┌─ Data in this exercise
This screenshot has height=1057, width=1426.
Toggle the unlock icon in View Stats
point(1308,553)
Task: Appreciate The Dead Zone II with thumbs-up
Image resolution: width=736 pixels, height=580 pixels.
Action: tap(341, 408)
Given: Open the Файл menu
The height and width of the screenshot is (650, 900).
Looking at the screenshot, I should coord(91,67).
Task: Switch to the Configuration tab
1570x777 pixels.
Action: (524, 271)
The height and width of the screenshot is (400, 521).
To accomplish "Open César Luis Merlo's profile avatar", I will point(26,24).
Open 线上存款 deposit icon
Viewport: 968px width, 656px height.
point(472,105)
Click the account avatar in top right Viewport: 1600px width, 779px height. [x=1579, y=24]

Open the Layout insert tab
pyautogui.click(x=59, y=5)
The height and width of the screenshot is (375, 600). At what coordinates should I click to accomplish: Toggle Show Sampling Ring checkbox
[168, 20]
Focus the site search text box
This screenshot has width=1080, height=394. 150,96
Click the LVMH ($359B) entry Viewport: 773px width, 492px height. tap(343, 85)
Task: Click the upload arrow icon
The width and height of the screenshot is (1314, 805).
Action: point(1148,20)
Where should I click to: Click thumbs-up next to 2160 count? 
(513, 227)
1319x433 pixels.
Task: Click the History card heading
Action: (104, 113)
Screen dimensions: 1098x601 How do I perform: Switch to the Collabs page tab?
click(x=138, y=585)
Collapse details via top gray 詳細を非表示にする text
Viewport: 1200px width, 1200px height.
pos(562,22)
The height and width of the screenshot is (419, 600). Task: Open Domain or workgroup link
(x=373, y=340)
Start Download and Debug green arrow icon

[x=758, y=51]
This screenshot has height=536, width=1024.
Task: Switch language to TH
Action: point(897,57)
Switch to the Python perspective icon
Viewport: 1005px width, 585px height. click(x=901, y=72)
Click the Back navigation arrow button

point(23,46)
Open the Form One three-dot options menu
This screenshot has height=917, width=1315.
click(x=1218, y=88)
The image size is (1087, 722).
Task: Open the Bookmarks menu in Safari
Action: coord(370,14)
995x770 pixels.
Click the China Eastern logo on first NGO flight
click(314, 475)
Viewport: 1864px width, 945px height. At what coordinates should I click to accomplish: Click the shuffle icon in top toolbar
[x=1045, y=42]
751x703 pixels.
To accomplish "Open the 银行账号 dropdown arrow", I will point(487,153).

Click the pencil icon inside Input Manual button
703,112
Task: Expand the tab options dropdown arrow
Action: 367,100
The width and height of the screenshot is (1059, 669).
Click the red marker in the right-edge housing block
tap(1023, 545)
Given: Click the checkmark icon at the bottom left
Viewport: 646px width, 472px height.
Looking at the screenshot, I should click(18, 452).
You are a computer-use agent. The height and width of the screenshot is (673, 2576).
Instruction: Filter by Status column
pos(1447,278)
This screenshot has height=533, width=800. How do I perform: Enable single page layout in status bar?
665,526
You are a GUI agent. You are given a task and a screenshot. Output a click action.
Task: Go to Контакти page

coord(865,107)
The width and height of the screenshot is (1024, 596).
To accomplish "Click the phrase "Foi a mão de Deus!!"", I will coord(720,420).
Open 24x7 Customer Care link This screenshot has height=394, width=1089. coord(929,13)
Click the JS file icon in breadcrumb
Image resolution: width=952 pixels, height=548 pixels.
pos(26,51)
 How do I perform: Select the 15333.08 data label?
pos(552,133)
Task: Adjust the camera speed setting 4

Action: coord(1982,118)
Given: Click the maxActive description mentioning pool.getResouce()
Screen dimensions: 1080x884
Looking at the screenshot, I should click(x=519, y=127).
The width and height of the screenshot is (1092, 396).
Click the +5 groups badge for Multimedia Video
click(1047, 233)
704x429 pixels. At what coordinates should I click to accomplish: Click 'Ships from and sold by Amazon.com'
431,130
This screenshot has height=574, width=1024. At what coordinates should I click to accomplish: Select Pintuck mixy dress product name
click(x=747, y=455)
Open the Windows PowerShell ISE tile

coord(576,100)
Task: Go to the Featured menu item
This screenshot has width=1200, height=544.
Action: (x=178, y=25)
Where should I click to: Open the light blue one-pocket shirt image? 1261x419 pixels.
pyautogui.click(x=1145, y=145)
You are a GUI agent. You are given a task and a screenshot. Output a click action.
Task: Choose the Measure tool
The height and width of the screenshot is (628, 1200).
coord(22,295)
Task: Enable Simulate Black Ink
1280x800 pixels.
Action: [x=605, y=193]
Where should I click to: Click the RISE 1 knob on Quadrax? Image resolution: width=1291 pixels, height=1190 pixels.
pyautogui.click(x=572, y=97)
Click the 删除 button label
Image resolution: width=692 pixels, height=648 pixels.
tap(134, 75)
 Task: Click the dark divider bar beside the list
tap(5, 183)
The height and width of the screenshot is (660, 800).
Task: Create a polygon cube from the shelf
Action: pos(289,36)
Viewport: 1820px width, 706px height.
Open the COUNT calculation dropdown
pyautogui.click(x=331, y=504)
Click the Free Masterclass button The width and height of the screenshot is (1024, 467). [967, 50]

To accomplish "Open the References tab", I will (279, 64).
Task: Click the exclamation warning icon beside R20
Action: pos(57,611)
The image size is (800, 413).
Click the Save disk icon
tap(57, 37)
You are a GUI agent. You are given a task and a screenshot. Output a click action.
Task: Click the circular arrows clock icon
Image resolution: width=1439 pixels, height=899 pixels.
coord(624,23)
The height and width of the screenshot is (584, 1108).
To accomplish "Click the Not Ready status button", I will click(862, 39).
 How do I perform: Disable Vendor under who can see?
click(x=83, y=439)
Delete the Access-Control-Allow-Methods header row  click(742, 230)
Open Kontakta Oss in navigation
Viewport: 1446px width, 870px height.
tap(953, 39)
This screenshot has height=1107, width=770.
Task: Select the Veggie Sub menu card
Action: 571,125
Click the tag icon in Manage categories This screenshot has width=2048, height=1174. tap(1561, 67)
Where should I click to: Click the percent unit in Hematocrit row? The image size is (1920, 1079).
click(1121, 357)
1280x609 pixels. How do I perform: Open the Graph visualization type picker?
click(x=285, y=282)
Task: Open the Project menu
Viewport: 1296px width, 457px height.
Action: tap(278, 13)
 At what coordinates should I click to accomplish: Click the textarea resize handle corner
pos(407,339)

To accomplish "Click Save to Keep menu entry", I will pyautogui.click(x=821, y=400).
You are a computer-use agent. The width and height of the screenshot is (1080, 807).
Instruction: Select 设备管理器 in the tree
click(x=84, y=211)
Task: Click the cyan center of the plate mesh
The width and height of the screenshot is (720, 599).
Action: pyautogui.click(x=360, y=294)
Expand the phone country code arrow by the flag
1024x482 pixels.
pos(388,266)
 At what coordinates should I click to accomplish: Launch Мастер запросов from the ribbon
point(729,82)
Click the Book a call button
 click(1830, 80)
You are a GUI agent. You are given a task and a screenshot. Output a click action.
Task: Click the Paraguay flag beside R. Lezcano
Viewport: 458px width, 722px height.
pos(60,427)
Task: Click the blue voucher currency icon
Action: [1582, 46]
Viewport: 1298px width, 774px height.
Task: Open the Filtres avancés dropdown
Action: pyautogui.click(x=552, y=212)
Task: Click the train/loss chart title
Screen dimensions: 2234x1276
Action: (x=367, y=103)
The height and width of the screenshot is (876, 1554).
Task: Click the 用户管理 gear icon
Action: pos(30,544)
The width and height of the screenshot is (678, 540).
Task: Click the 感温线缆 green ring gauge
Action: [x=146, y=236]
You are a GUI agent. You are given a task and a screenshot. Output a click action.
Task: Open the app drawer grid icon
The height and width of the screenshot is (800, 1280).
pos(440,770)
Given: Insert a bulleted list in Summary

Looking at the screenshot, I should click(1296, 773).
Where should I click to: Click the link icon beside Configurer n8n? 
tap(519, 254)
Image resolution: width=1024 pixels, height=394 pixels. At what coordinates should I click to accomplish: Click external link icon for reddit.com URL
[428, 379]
└─
— What you are asked to do —
Copy each line of the records containing the string "entry".

— Answer to this exercise —
Click the LVMH ($359B) entry Viewport: 773px width, 492px height. tap(343, 85)
To accomplish "Click Save to Keep menu entry", I will pyautogui.click(x=821, y=400).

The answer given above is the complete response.